The best non-musical part of the event was Erin’s ravishing gowns, both designed by Alex Teih. The first half’s dreamy dress has a dusty lavender bodice and a royal purple skirt, where flowers appear to fall sparsely from the waist to collect at the hem. I scrolled Erin’s Instagram during intermission, trying to guess which would be her second dress. It was a gown with large red roses printed on the skirt, with fabric gathered at the bodice to resemble another of those vibrant flowers. I couldn’t decide which outfit was more stunning.

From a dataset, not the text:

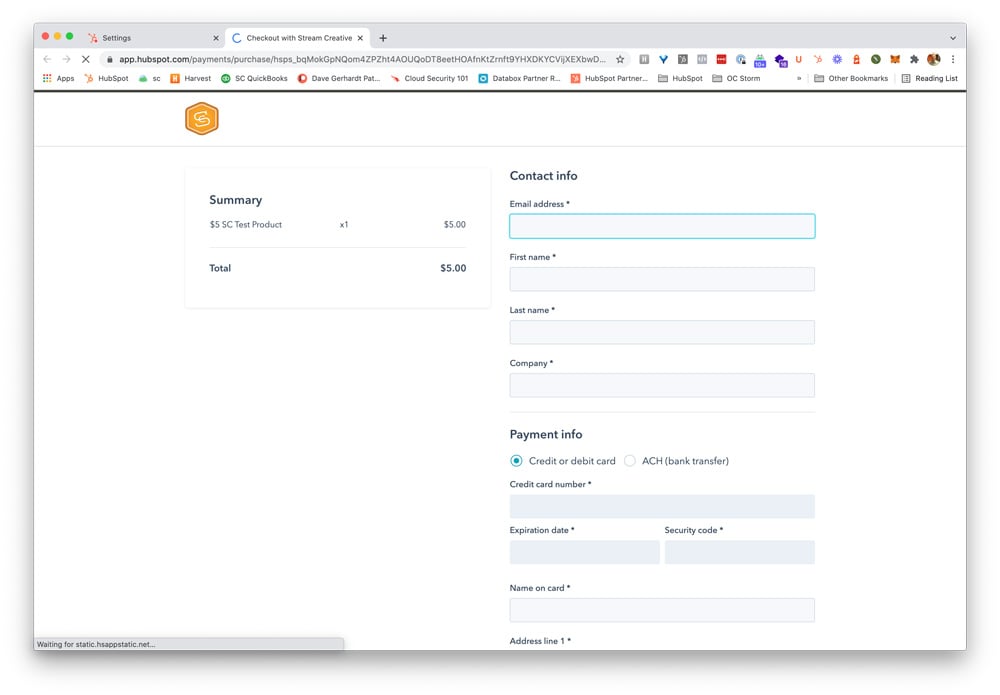Image resolution: width=1000 pixels, height=695 pixels.
Task: Click inside the Email address field
Action: point(662,226)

For three of the last four songs, including Arthur Sullivan’s “’Neath My Lattice Through the Night,” Erin and Moore were joined by flutist Ransom Wilson. Wilson teaches flute at Yale, on top of his duties as music director of the Redlands Symphony, Artist of the Chamber Music Society of Lincoln Center, and Artistic Director and Conductor of the Le Train Bleu ensemble. He did more than just accompany Erin; the two played off of each other, such as when Erin playfully sang the (insane) high F#s in “’Neath My Lattice” right at Wilson. In their album rendition of the song, the sounds of flute and coloratura blended and mirrored one another to such an extent that one has to listen very intently to catch that there are not one but two different instruments on display. I myself didn’t realize it until the concert.

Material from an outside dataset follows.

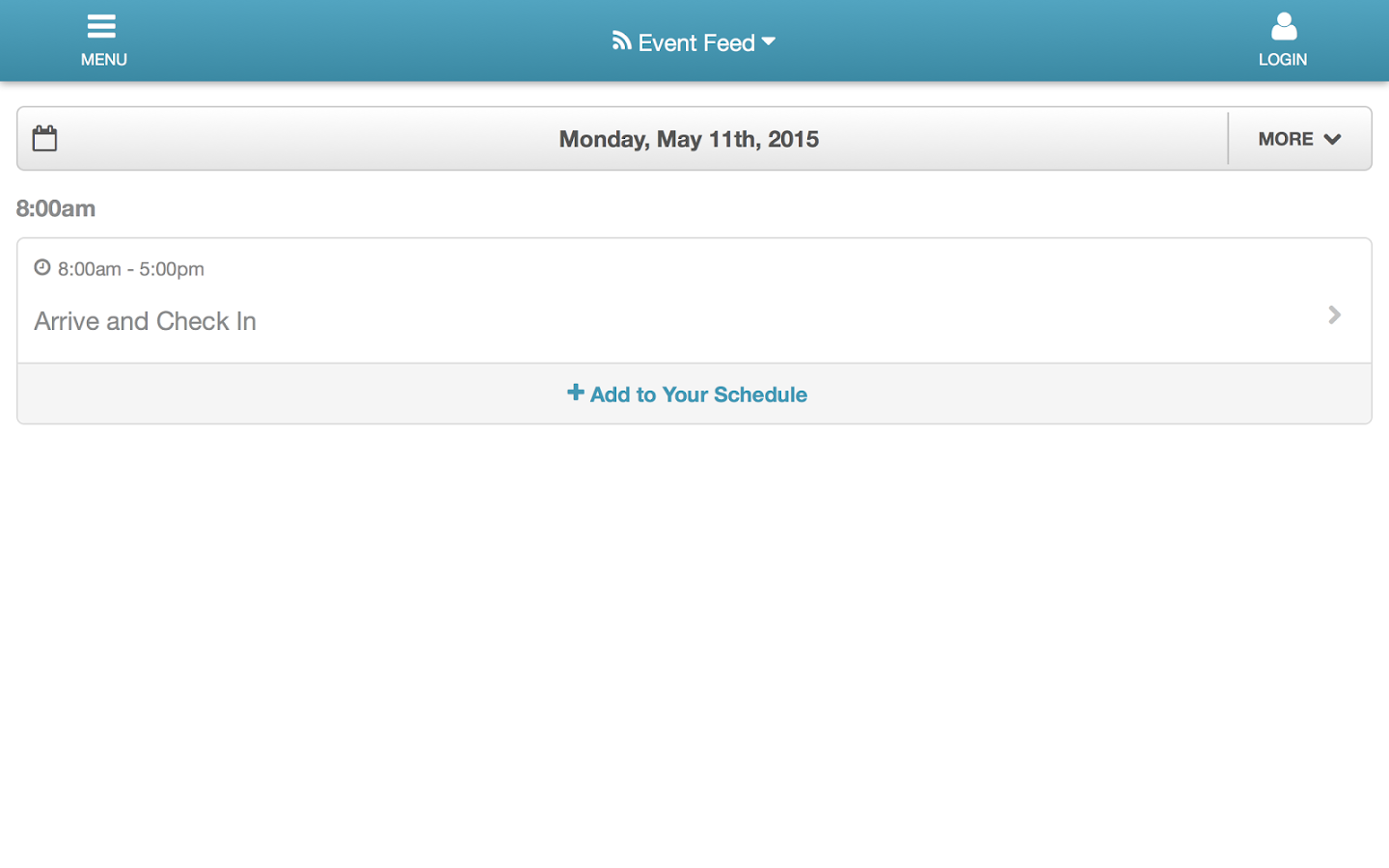
Task: Click the RSS feed icon beside Event Feed
Action: coord(621,41)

I was aware that not every single song from Rose in Bloom had made it into the concert program, but Ivor Novello’s “We’ll Gather Lilacs” seemed like a particularly glaring omission. It is one of the highlights of the album and a special song for Erin and Moore. Its lyrics express longing to reconnect with a loved one far away, imagining the quietly blissful activities that the singer will do with her loved one “when you come home once more.” Moore introduced the song to Erin during COVID lockdown, bringing her to tears, “because it expressed everything I had been feeling,” she said. And in the evening by the firelight’s glow, You’ll hold me close and never let me go. The question of the song’s exclusion from the program was cleverly resolved at the concert’s end, when the audience demanded an encore with an enthusiastic ovation (something not as rare in concerts as in opera). Erin obliged with a poignant performance of “We’ll Gather Lilacs,” after movingly explaining its significance for both her and Moore. Doubtlessly, the song being omitted from the program and then sung as an encore was entirely coincidental.

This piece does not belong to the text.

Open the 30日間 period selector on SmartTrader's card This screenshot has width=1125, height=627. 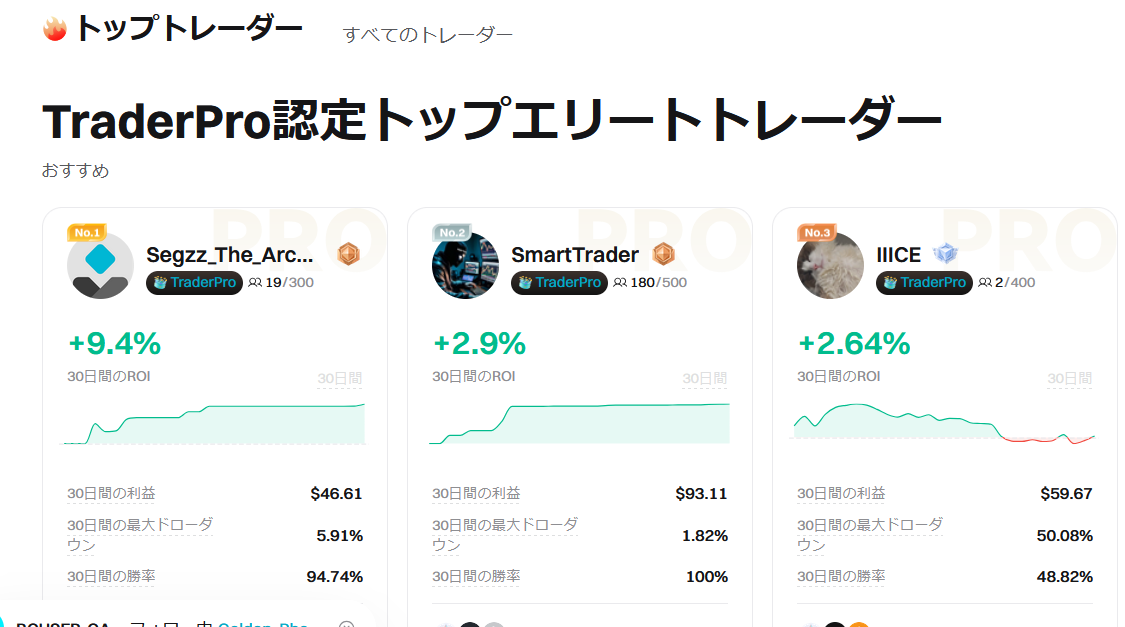click(x=705, y=379)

Tonight, Offenbach’s The Tales of Hoffmann opens at the Met Opera, with Erin as the doll Olympia. After Hoffmann closes on October 18, Erin will take her Rose in Bloom recital for two more outings, on November 1 at Brigham Young University in Utah and on November 15 at Portland State University in Oregon. Her Orchid Classics recording is permanent, and can be listened to anytime, anywhere in the world, but nothing beats the thrill of the live voice. If you have an opportunity to attend her concert, I suggest you don’t pass it up. Just be forewarned: do NOT bring anything made of glass.